Der Pakistan-Experte Tariq Ali verweist darauf, dass in der Region Verschwörungstheorien grassieren, des Inhalts, dass die USA Pakistan und ihre bisherigen Verbündeten in Islamabad aufgegeben haben und deshalb mit Absicht destabilisieren wollen, um am Ende die Kontrolle übernehmen zu können, Stichwort Atomwaffen. Es ist jedoch eher _unwahrscheinlich, dass die USA, so wie sich die Lage in der Region heute darstellt, sich noch in einer solchen gefährlichen Selbstüberschätzung üben. Die „kreative" US-Politik in der Region sollte mit dem Debakel im Irak ein Ende gefunden haben, wo sich die Lage derzeit wieder signifikant verschlechtert (aber das kann ein vorübergehendes Phänomen während des Ramadans sein, hoffentlich).

Falls eine eindeutige Zuordnung des Attentats von Samstag ausbleibt, werden wohl auch interne pakistanische „Cui bono"-Verschwörungstheorien auftauchen: Wer aller hat ein Interesse am Scheitern Zardaris? Und in Pakistan ist ja die Gemengelage oft nicht klar, besonders die Rolle des Geheimdienstes ISI mit seiner Nähe zu Islamisten.

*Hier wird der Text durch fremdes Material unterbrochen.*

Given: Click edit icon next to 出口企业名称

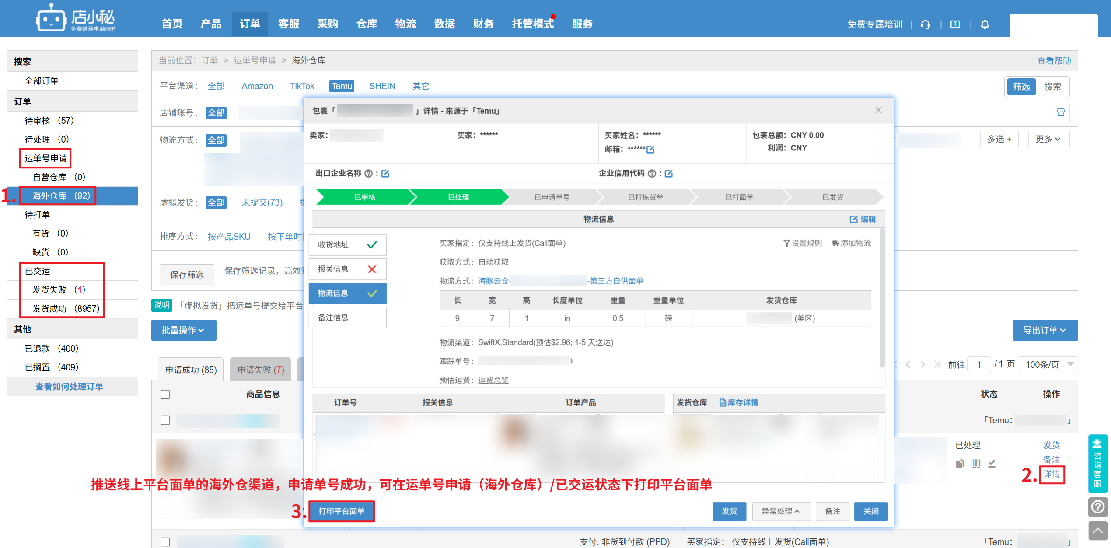Looking at the screenshot, I should click(x=385, y=174).
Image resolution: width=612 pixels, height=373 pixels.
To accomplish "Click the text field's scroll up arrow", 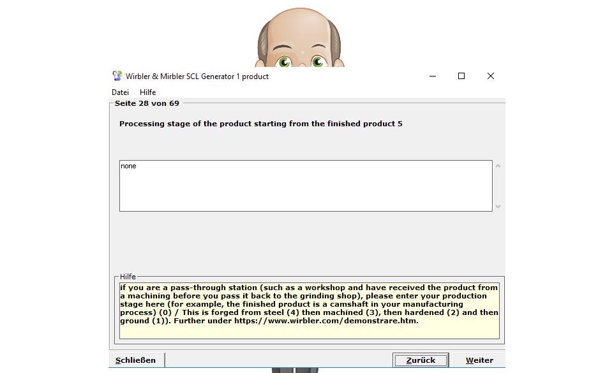I will (498, 166).
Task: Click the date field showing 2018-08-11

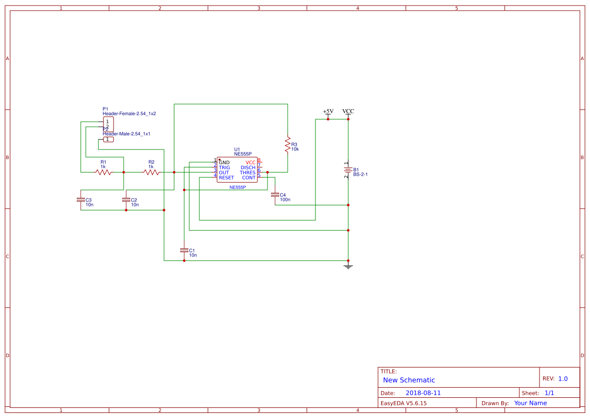Action: click(423, 392)
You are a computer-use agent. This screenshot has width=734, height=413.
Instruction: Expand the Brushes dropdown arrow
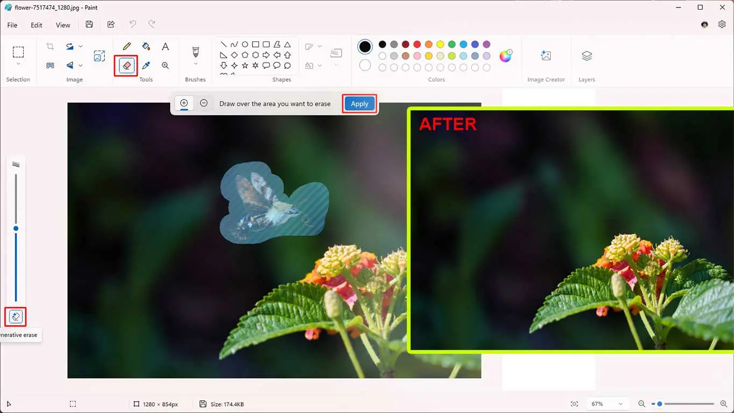click(x=196, y=64)
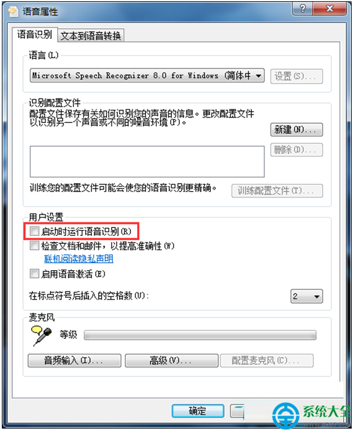Screen dimensions: 353x431
Task: Click the speech properties title bar icon
Action: click(13, 11)
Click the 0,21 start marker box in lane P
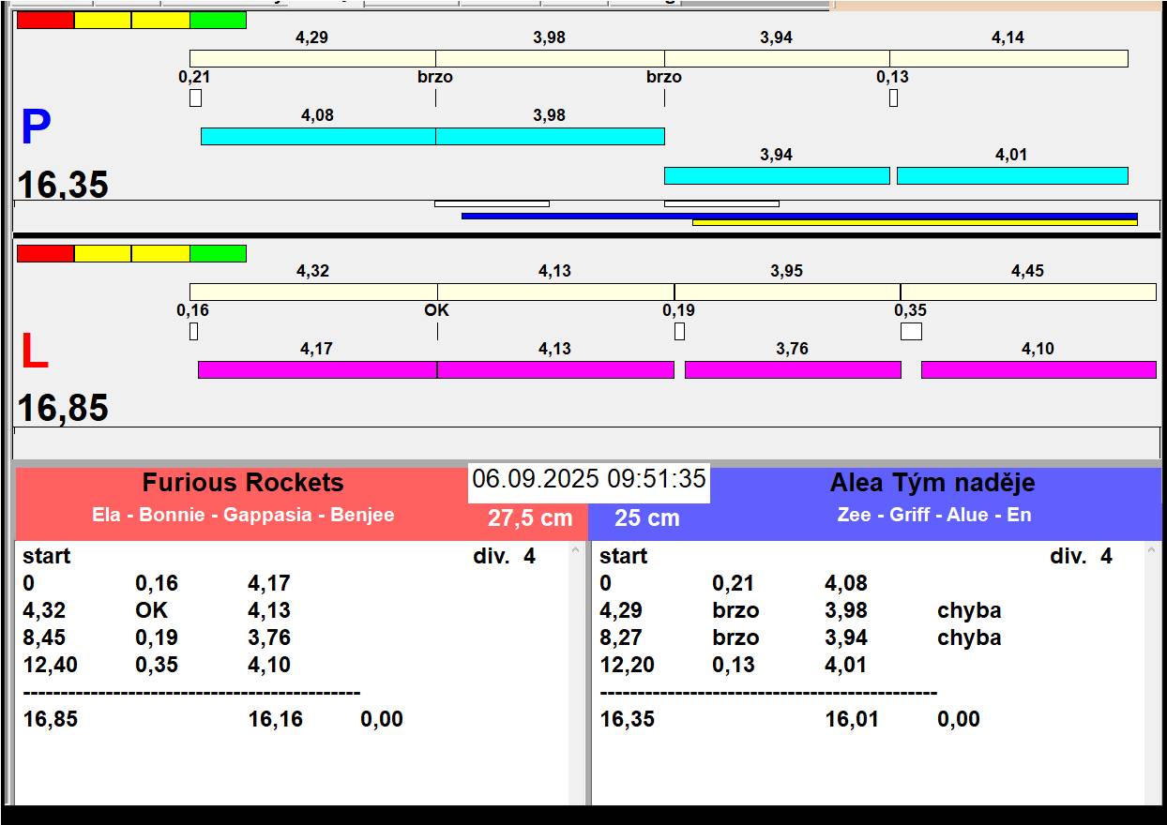 point(195,98)
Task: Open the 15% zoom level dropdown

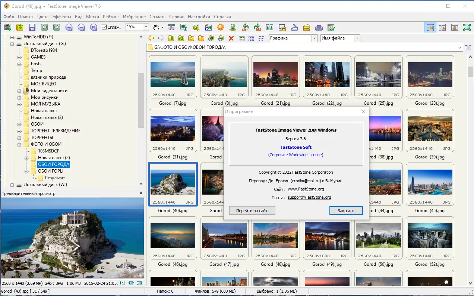Action: click(146, 27)
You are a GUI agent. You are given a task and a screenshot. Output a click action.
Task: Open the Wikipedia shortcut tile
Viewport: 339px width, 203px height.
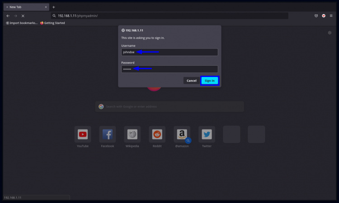[x=132, y=135]
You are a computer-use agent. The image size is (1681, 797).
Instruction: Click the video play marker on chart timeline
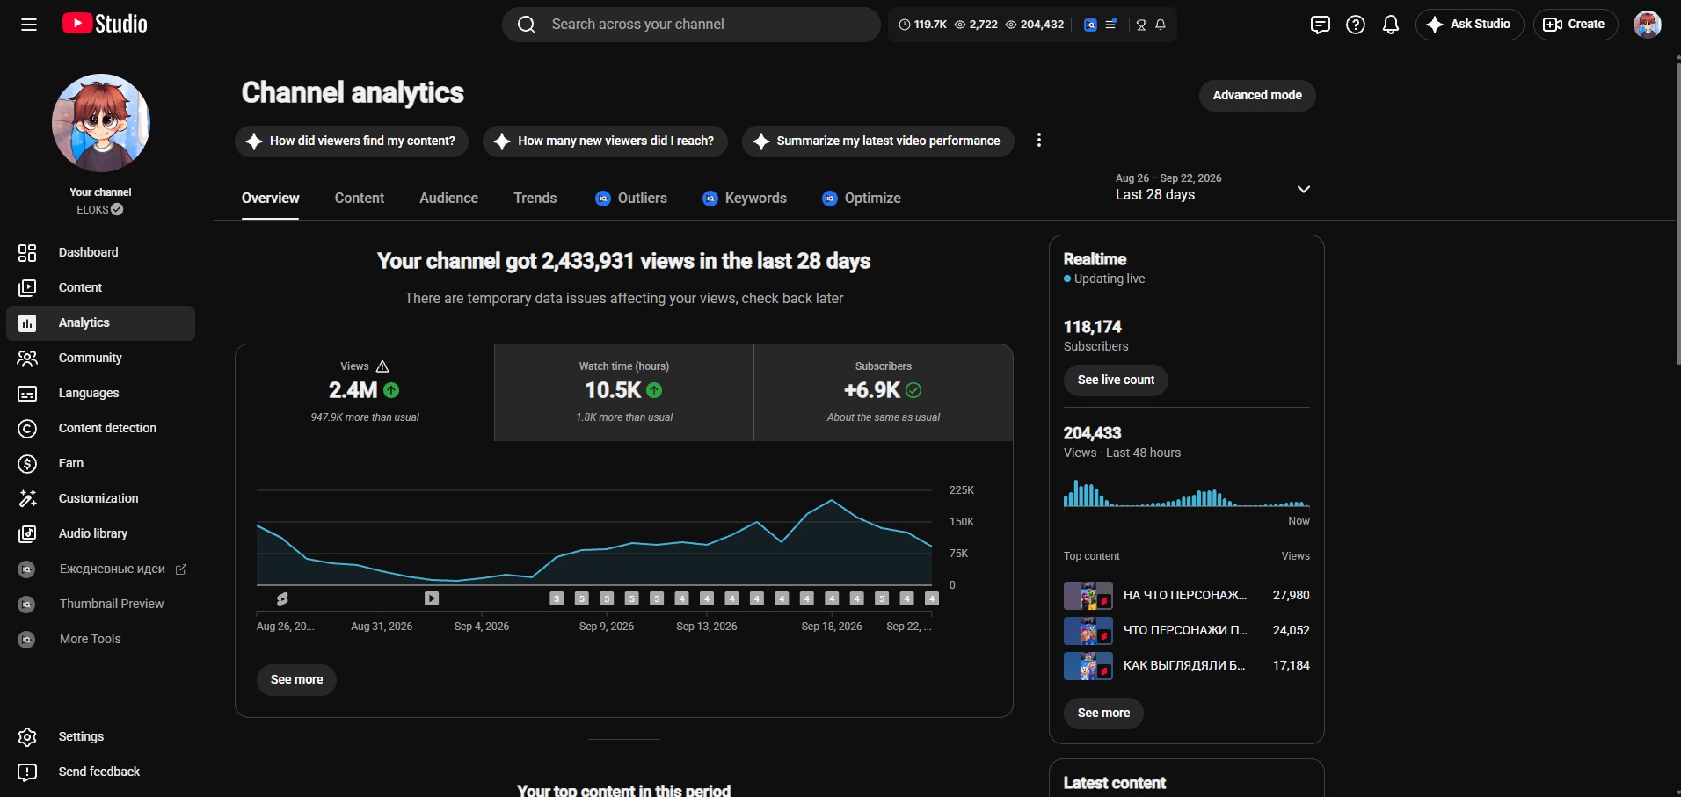tap(432, 598)
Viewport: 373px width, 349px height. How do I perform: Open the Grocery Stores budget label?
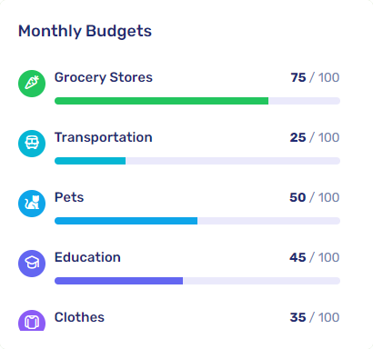pyautogui.click(x=104, y=77)
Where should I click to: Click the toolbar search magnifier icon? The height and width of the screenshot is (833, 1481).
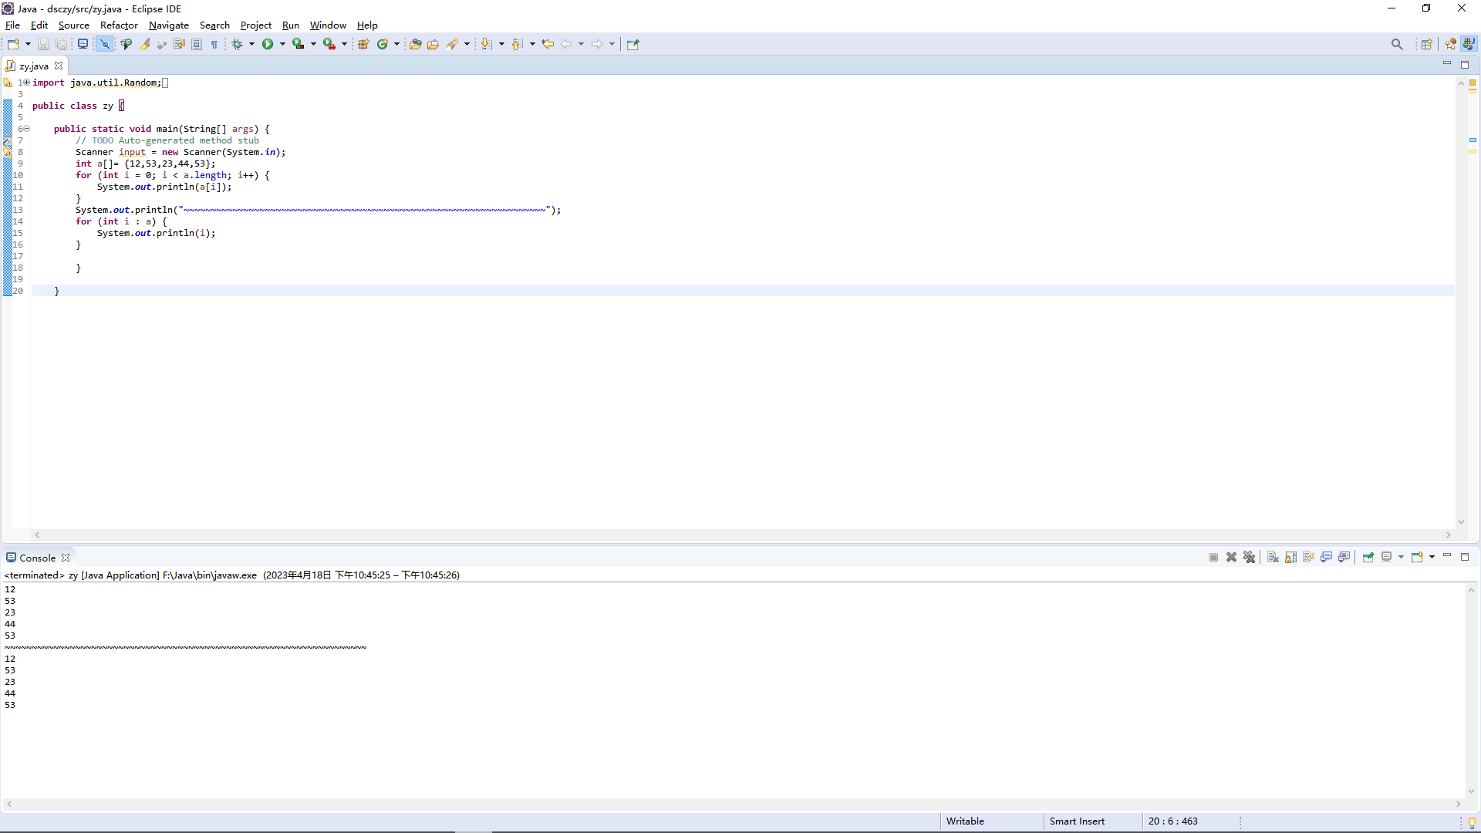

Das Attentat ist als zynische Grußadresse zum ersten Auftritt Zardaris im Parlament zu lesen - während das Ziel, das Marriott, ihm eine internationale Dimension gibt (wahrscheinlich wären außerhalb des Ramadans noch mehr Ausländer dort gewesen). Der Krieg an der afghanisch-pakistanischen Grenze, wo es immer auch um lokale Angelegenheiten ging, ist durch die neue US-Politik endgültig in einen internationalen Kontext gehoben worden. Dafür ist ein hoher Preis zu bezahlen.